Ce que corrobore un autre site de suivi du trafic aérien, FlightRadar24, qui n'a recensé aucun nouveau vol pour cet appareil depuis au moins 90 jours, selon les données auxquelles l'AFP a pu accéder.
Capture d'écran du site Flight Aware, réalisée le 20 février 2023
Capture d'écran du site Radar Box, réalisée le 20 février 2023
Par ailleurs, l'AFP a pu consulter grâce à ce dernier site les données de navigation des 26 Antonov An-124 en activité commerciale utilisés par des opérateurs russes : 11 d'entre eux sont opérés par la compagnie aérienne Volga-Dnepr, dont les couleurs ornent les flancs de l'appareil visible dans la photo virale, et 15 le sont par la Russie, notamment par le biais de l'entreprise d'Etat 224 Flight Unit. Aucun d'entre eux n'a enregistré de déplacement au Burkina Faso dans les trois derniers mois selon cette base de données.
"En Afrique, sur les livraisons d'armement, c'est très souvent l'Iliouchine-76 [produit par le constructeur aéronautique russe du même nom, ndlr] qui est utilisé, et un peu plus rarement l'Antonov-124, et ils se posent généralement dans les aéroports internationaux", explique Olivier Fourt, journaliste pour Air&Cosmos, à l'AFP le 17 février.

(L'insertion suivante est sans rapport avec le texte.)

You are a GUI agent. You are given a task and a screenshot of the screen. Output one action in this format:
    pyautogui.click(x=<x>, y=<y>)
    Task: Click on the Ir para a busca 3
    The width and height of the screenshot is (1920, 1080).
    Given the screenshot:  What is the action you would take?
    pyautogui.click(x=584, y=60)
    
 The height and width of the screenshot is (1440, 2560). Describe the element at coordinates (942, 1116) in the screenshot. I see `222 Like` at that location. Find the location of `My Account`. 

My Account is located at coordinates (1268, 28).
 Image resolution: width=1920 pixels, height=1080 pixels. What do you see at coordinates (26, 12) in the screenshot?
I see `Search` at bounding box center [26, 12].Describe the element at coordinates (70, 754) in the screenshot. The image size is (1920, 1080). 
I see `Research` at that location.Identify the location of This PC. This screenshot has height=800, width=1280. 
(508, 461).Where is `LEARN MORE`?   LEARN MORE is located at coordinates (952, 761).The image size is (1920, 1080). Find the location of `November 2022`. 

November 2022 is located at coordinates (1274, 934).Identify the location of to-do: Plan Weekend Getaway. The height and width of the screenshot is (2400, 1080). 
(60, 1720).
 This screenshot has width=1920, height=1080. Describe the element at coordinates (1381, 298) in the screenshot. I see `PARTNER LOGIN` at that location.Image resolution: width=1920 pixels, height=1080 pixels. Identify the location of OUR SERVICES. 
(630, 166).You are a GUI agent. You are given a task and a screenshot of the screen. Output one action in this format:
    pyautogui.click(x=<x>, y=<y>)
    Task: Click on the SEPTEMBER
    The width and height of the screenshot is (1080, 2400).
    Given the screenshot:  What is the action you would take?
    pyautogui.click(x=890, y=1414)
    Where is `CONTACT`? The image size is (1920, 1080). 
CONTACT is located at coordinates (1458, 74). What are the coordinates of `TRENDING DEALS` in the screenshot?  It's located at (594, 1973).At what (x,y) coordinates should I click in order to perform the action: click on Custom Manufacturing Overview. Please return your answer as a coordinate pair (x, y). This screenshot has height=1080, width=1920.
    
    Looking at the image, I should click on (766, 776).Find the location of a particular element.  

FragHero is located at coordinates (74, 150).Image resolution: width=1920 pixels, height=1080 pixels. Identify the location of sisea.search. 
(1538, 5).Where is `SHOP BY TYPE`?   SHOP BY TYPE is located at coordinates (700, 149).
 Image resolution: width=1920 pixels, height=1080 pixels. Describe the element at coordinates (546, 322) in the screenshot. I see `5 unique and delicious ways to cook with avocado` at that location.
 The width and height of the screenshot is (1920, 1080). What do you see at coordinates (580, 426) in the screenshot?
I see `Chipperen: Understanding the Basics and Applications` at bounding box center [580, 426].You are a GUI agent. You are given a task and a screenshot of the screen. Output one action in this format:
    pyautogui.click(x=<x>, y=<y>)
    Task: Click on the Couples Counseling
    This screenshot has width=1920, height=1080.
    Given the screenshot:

Toujours selon les données répertoriées par FlightRadar24, aucun des Iliouchine-76 en activité commerciale utilisés par des opérateurs russes n'a enregistré de déplacements vers le Burkina Faso depuis le 1er février.
Sollicités, ni les autorités burkinabè ni l'aéroport international de Ouagadougou n'ont répondu aux questions de l'AFP. A la date de publication de cet article, aucune annonce officielle récente de livraison d'armes russes au Burkina n'a été recensée par l'AFP.
"Assistance" russe
"La lutte contre le terrorisme est bien sûr d'actualité pour les autres pays de la région", a dit le ministre russe des Affaires étrangères Sergueï Lavrov lors de sa visite au Mali le 7 février. "Nous allons leur apporter notre assistance pour surmonter ces difficultés. Cela concerne la Guinée, le Burkina Faso et le Tchad, et en général la région sahélo-saharienne et même les pays riverains du Golfe de Guinée", a-t-il déclaré.
Il a aussi promis un engagement russe intensifié en Afrique, signifiant la volonté d'occuper le terrain. Les Etats-Unis viennent de lancer une offensive diplomatique sur le continent déjà en proie à une âpre concurrence stratégique et économique entre grandes puissances.
"Nous allons apporter notre soutien au règlement des problèmes sur le continent africain, nous partons constamment du principe qu'il faut régler les problèmes africains avec des solutions africaines", a encore déclaré M. Lavrov. Les agissements des Occidentaux en Afrique sont les mêmes "partout dans le monde", a-t-il poursuivi, y compris en Europe où ils ont fait de l'Ukraine une "tête de pont" pour mener une "guerre hybride" contre la Russie.